Originally Posted by Snowolf
Couple of things on this. One is that a board that is manufactured with setback also is designed specifically for that and the binding reference points are matched with the flex of the board and the sidecut. There is a huge difference between a board designed to be ridden like this and just moving your bindings back on a board that is designed to have the bindings more centered. Sure, you can ride it and usually ride it just fine but it wont be quite as efficient and there will be some handling issues when you are not in deep powder.

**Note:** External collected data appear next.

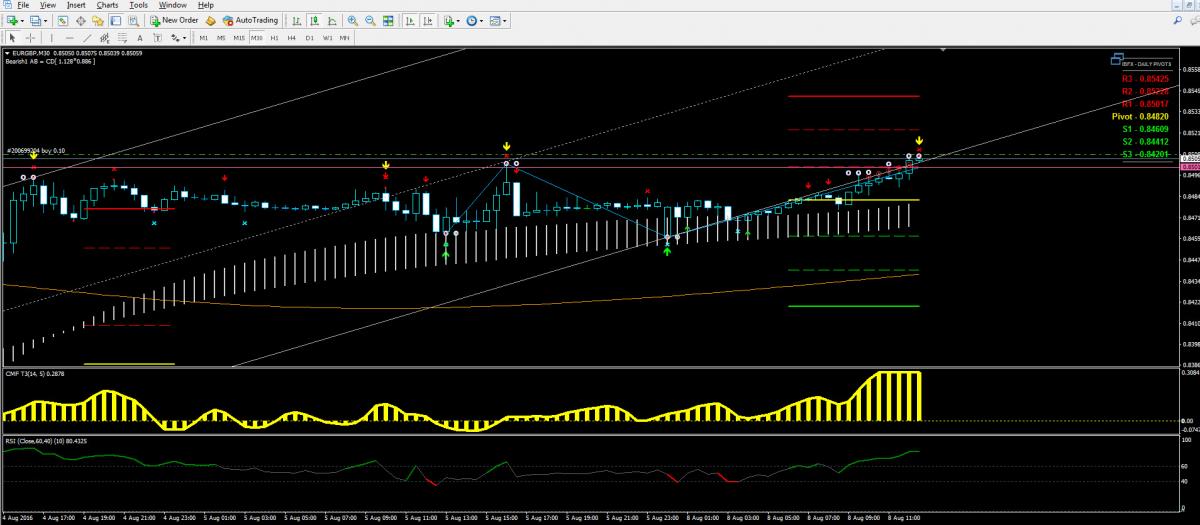The image size is (1200, 525).
Task: Click the Zoom Out magnifier icon
Action: (x=370, y=20)
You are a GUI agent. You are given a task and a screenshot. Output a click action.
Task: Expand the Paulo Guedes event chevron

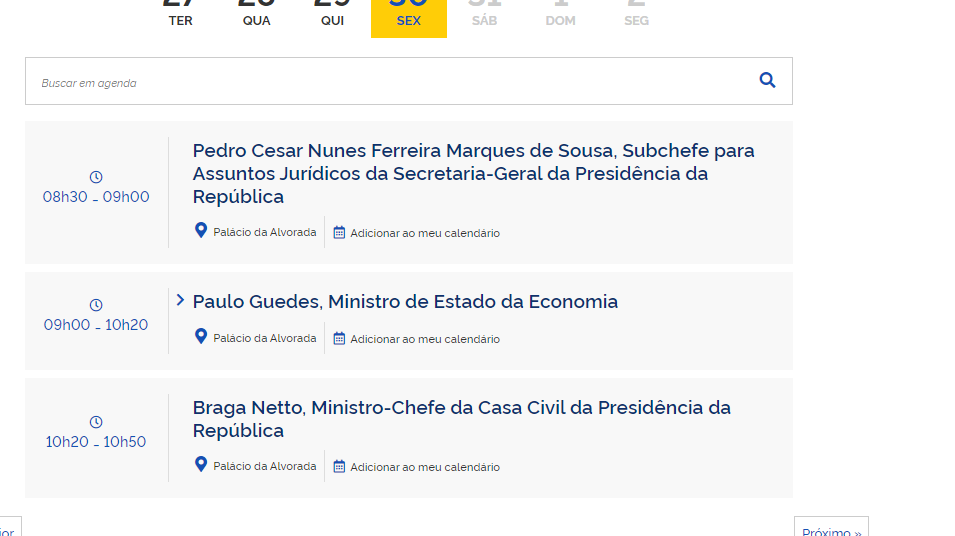pyautogui.click(x=180, y=300)
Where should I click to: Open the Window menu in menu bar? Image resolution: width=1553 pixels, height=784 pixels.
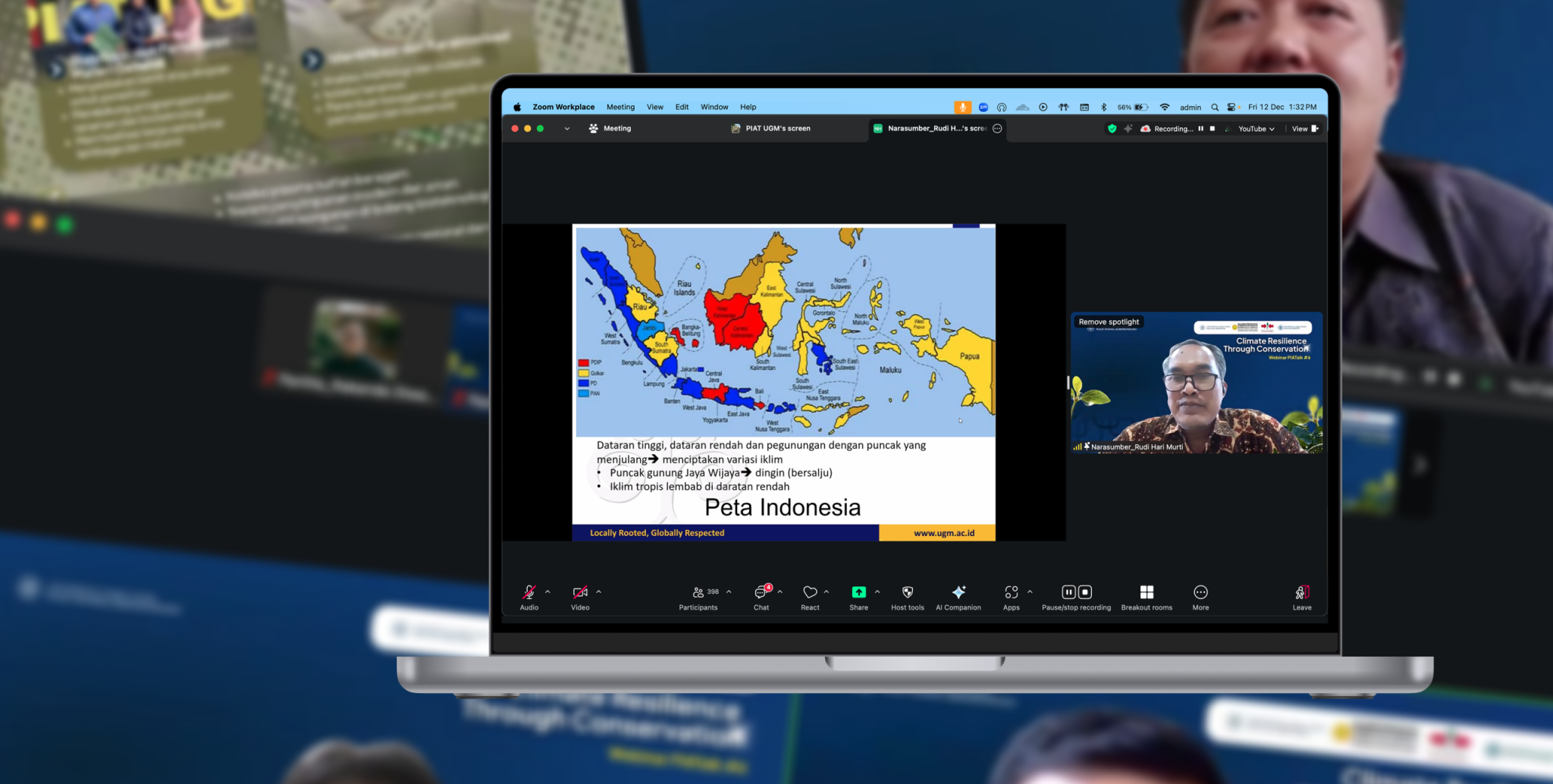click(714, 107)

Secondly, the retraction technique also works extremely well on a powder specific board with a lot of setback. It works amazingly well on a regular board too. Today, I was hitting deep (knee to waist deep) powder stashes and I am a 190 pound guy riding a 156 Gnu Billy Goat and never got stuck or took a single tomohawk.....
@ Bear5001, Along with the retraction at edge change, I have also been having great success with using retractions of the front foot like this even when not changing edges but when I feel the nose starting to get "sucked down". Today was a great example of this when I was riding in the great powder off of Vista. From a technical AASi standpoint, I am not sure is this is "correct" but it sure seemed to improve my powder riding and you know how deep some of those areas were (waits deep wind deposits and as I am sure you heard, several of us got first tracks on Cascade when they opened it up at 3:00. I made 3 runs before the 3:45 lineup. Would like to hear your thoughts about doing this the way I was today...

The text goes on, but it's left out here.